### Required work
a) According to the legal passage, on what date did Golden assign the papers to the Eagle Lumber Supply Company?
b) Output the legal passage word for word from "The bill further charged that both" to "thereto was concerned.".
(Document passage)
The bill further charged that on the same day that Huggins executed the deed of trust to Golden individually, the latter assigned to the Jackson-State National Bank the new note for four thousand two hundred fifty dollars, and the trust deed securing same, to secure a loan of two thousand five hundred dollars made by said bank to Golden individually; and that on February 9, 1928, said Golden assigned the same papers to the Eagle Lumber Supply Company to secure a pre-existing debt. It is further charged that on February 9th, J.E. Golden, assuming to act as trustee for A. De Weese, fraudulently canceled the record of the first trust deed for five thousand dollars, on the margin thereof in the chancery clerk's office.
The bill further charged that both the Jackson-State National Bank and the Eagle Lumber Supply Company had constructive notice that the indebtedness, represented by said notes and by the deed of trust, was owned by A. De Weese, and charged actual and constructive notice, and asserted that he was entitled in equity to have the debt and security therefor vested in him, De Weese, and the claims of the bank and the lumber company canceled, in so far as his claim thereto was concerned.
(End Document passage)
(Given information)
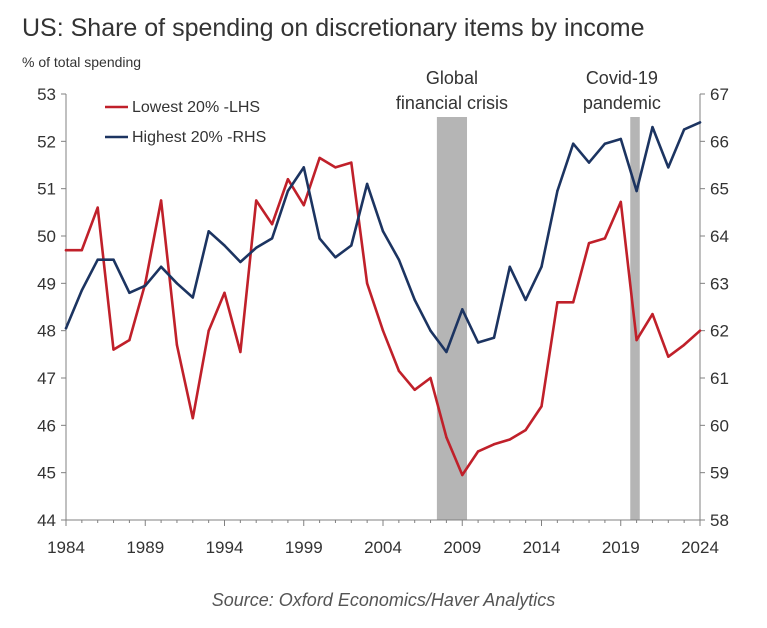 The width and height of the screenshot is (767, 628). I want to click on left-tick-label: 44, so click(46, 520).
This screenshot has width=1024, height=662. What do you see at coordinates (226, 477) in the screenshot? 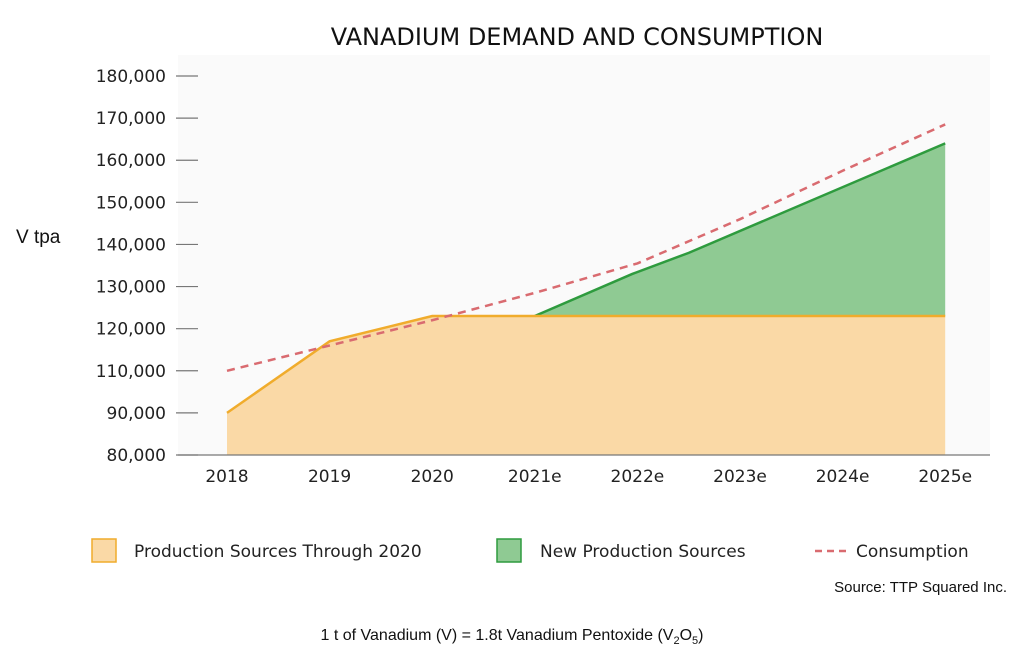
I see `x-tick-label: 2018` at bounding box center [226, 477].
(End Given information)
### Solutions to the tasks
a) February 9, 1928.

b)
The bill further charged that both the Jackson-State National Bank and the Eagle Lumber Supply Company had constructive notice that the indebtedness, represented by said notes and by the deed of trust, was owned by A. De Weese, and charged actual and constructive notice, and asserted that he was entitled in equity to have the debt and security therefor vested in him, De Weese, and the claims of the bank and the lumber company canceled, in so far as his claim thereto was concerned.